Countering Hyperbolic Discounting?
Use barbarians against barbarians.45
Henry Kissinger, On China 2011
The classic kicker of hyperbolic discounting is that it induces temporal discounting—your far-sighted self is able to calculate what is best for you, but then your near-sighted self screws it all up by changing tacks. Knowing this, it may be a good idea to not work on your ‘bad’ habit of being overconfident about your projects46 or engaging in planning fallacy, since at least they will counteract a little the hyperbolic discounting; in particular, you should distrust near-term estimates of the fun or value of activities when you have not learned anything very important47. We could run the same argument but instead point to the psychology research on the connection between blood sugar levels and ‘willpower’; if it takes willpower to start a project but little willpower to cease working on or quit a project, then we would expect our decisions to quit be correlated with low willpower and blood sugar levels, and hence to be ignored!
It’s hard to oppose these issues: humans are biased hardware. If one doesn’t know exactly why a bias is bad, countering a bias may simply let other biases hurt you. Anecdotally, a number of people have problems with quite the opposite of sunk cost fallacy—overestimating the marginal value of the alternatives and discounting how little further investment is necessary48, and people try to commit themselves by deliberately buying things they don’t value.49 (This seems doubly plausible given the high value of Conscientiousness/Grit50—with marginal return high enough that it suggests most people do not commit long-term nearly enough, and if sunk cost is the price of reaping those gains…)

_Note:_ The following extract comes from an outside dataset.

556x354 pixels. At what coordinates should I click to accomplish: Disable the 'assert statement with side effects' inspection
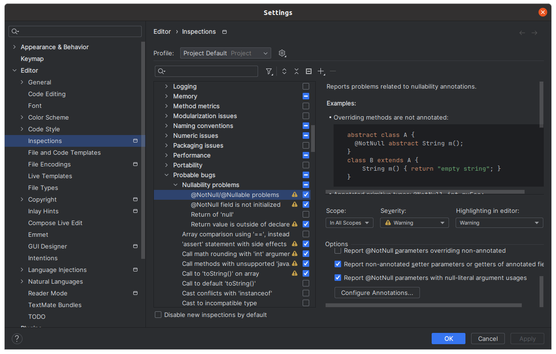pos(305,244)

Thoughtlessness: the Real Bias
One of the known ways to eliminate sunk cost bias is to be explicit and emphasize the costs of continuing (Northcraft and Neale, 1986, Tan and Yates, 1995, et al 198251 & conversely 198152, 1986), as well as setting explicit budgets (1992, 199553, et al 1997). Fancy tools don’t add much effectiveness54
This, combined with the previous learning-based theory of sunk cost, suggests something to me: sunk cost is a case of the ur-cognitive bias, failure to active System II. One doesn’t intrinsically over-value something due to past investment, one fails to think about the value at all.